▸ **Task to carry out**: Please repeat the records, word for word and without gaps.

▸ **Records shown**:
= Beginning of Section =

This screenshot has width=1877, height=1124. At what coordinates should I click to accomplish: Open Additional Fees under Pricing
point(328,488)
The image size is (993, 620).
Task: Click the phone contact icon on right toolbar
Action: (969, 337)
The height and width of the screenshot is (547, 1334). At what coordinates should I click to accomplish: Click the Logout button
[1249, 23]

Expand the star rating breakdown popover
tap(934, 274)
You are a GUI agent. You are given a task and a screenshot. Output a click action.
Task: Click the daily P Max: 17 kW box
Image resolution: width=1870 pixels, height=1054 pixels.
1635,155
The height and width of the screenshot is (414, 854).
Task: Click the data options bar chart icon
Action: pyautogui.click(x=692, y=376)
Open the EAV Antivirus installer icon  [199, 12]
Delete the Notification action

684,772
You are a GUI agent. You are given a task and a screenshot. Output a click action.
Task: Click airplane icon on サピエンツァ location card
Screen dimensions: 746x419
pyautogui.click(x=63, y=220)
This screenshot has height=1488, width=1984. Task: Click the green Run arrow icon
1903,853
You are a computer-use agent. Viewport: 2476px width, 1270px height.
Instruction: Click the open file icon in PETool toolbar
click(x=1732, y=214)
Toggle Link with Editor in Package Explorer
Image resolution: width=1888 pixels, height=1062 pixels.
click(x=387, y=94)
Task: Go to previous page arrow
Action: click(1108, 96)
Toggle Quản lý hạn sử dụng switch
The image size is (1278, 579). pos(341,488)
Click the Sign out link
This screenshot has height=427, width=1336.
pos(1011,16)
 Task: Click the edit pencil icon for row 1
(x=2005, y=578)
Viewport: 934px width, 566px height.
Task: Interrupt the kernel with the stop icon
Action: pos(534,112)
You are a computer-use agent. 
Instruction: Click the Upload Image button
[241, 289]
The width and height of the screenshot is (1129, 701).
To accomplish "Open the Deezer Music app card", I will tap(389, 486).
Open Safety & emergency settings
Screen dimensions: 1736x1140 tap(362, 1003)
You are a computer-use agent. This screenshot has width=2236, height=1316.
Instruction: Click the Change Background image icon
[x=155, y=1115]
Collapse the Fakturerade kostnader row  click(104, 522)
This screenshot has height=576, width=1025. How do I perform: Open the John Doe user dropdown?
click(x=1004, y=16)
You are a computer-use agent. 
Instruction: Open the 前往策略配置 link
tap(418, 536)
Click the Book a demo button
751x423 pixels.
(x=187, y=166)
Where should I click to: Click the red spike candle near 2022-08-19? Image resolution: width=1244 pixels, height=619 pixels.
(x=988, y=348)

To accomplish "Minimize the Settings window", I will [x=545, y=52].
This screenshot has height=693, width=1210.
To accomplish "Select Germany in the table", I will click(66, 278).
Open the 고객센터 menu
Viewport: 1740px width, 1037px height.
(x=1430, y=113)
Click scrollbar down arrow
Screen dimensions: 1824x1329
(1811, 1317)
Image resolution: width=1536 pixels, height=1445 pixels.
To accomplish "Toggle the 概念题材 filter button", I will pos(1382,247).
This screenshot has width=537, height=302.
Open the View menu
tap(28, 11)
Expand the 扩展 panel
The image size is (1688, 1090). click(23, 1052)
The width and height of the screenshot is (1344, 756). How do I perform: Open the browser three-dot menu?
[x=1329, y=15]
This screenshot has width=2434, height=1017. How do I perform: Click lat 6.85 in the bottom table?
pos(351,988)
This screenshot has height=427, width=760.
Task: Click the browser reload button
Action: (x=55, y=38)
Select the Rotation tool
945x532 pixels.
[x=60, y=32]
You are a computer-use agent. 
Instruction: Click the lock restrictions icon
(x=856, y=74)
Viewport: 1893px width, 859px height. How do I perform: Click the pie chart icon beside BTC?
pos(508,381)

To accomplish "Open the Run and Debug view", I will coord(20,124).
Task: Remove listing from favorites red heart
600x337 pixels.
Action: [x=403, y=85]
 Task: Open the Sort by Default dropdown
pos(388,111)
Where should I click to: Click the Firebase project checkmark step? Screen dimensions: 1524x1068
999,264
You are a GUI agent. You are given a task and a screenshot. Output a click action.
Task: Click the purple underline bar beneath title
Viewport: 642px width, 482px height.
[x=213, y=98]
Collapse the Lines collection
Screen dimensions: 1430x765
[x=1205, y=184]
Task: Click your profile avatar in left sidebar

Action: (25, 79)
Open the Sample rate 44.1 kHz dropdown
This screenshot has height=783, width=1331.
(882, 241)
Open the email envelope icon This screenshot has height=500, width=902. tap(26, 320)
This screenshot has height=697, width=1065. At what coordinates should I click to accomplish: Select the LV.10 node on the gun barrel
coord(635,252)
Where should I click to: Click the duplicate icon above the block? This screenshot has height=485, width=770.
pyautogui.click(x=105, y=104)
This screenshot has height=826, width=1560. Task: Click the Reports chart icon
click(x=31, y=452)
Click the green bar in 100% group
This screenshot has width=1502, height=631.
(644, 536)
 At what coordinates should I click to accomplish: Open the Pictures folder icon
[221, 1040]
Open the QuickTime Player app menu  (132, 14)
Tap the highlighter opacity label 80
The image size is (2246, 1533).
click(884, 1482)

= End of Section =

▸ **Result for this exercise**:
This screenshot has width=1877, height=1124. At what coordinates should I click to accomplish: Open Additional Fees under Pricing
point(328,488)
The image size is (993, 620).
Task: Click the phone contact icon on right toolbar
Action: (969, 337)
The height and width of the screenshot is (547, 1334). At what coordinates should I click to accomplish: Click the Logout button
[1249, 23]

Expand the star rating breakdown popover
tap(934, 274)
You are a GUI agent. You are given a task and a screenshot. Output a click action.
Task: Click the daily P Max: 17 kW box
Image resolution: width=1870 pixels, height=1054 pixels.
1635,155
The height and width of the screenshot is (414, 854).
Task: Click the data options bar chart icon
Action: pyautogui.click(x=692, y=376)
Open the EAV Antivirus installer icon  [199, 12]
Delete the Notification action

684,772
You are a GUI agent. You are given a task and a screenshot. Output a click action.
Task: Click airplane icon on サピエンツァ location card
Screen dimensions: 746x419
pyautogui.click(x=63, y=220)
This screenshot has height=1488, width=1984. Task: Click the green Run arrow icon
1903,853
You are a computer-use agent. Viewport: 2476px width, 1270px height.
Instruction: Click the open file icon in PETool toolbar
click(x=1732, y=214)
Toggle Link with Editor in Package Explorer
Image resolution: width=1888 pixels, height=1062 pixels.
click(x=387, y=94)
Task: Go to previous page arrow
Action: click(1108, 96)
Toggle Quản lý hạn sử dụng switch
The image size is (1278, 579). pos(341,488)
Click the Sign out link
This screenshot has height=427, width=1336.
pos(1011,16)
 Task: Click the edit pencil icon for row 1
(x=2005, y=578)
Viewport: 934px width, 566px height.
Task: Interrupt the kernel with the stop icon
Action: pos(534,112)
You are a computer-use agent. 
Instruction: Click the Upload Image button
[241, 289]
The width and height of the screenshot is (1129, 701).
To accomplish "Open the Deezer Music app card", I will tap(389, 486).
Open Safety & emergency settings
Screen dimensions: 1736x1140 tap(362, 1003)
You are a computer-use agent. This screenshot has width=2236, height=1316.
Instruction: Click the Change Background image icon
[x=155, y=1115]
Collapse the Fakturerade kostnader row  click(104, 522)
This screenshot has height=576, width=1025. How do I perform: Open the John Doe user dropdown?
click(x=1004, y=16)
You are a computer-use agent. 
Instruction: Open the 前往策略配置 link
tap(418, 536)
Click the Book a demo button
751x423 pixels.
(x=187, y=166)
Where should I click to: Click the red spike candle near 2022-08-19? Image resolution: width=1244 pixels, height=619 pixels.
(x=988, y=348)

To accomplish "Minimize the Settings window", I will [x=545, y=52].
This screenshot has height=693, width=1210.
To accomplish "Select Germany in the table", I will click(66, 278).
Open the 고객센터 menu
Viewport: 1740px width, 1037px height.
(x=1430, y=113)
Click scrollbar down arrow
Screen dimensions: 1824x1329
(1811, 1317)
Image resolution: width=1536 pixels, height=1445 pixels.
To accomplish "Toggle the 概念题材 filter button", I will pos(1382,247).
This screenshot has width=537, height=302.
Open the View menu
tap(28, 11)
Expand the 扩展 panel
The image size is (1688, 1090). click(23, 1052)
The width and height of the screenshot is (1344, 756). How do I perform: Open the browser three-dot menu?
[x=1329, y=15]
This screenshot has width=2434, height=1017. How do I perform: Click lat 6.85 in the bottom table?
pos(351,988)
This screenshot has height=427, width=760.
Task: Click the browser reload button
Action: (x=55, y=38)
Select the Rotation tool
945x532 pixels.
[x=60, y=32]
You are a computer-use agent. 
Instruction: Click the lock restrictions icon
(x=856, y=74)
Viewport: 1893px width, 859px height. How do I perform: Click the pie chart icon beside BTC?
pos(508,381)

To accomplish "Open the Run and Debug view", I will coord(20,124).
Task: Remove listing from favorites red heart
600x337 pixels.
Action: [x=403, y=85]
 Task: Open the Sort by Default dropdown
pos(388,111)
Where should I click to: Click the Firebase project checkmark step? Screen dimensions: 1524x1068
999,264
You are a GUI agent. You are given a task and a screenshot. Output a click action.
Task: Click the purple underline bar beneath title
Viewport: 642px width, 482px height.
[x=213, y=98]
Collapse the Lines collection
Screen dimensions: 1430x765
[x=1205, y=184]
Task: Click your profile avatar in left sidebar

Action: (25, 79)
Open the Sample rate 44.1 kHz dropdown
This screenshot has height=783, width=1331.
(882, 241)
Open the email envelope icon This screenshot has height=500, width=902. tap(26, 320)
This screenshot has height=697, width=1065. At what coordinates should I click to accomplish: Select the LV.10 node on the gun barrel
coord(635,252)
Where should I click to: Click the duplicate icon above the block? This screenshot has height=485, width=770.
pyautogui.click(x=105, y=104)
This screenshot has height=826, width=1560. Task: Click the Reports chart icon
click(x=31, y=452)
Click the green bar in 100% group
This screenshot has width=1502, height=631.
(644, 536)
 At what coordinates should I click to accomplish: Open the Pictures folder icon
[221, 1040]
Open the QuickTime Player app menu  (132, 14)
Tap the highlighter opacity label 80
The image size is (2246, 1533).
click(884, 1482)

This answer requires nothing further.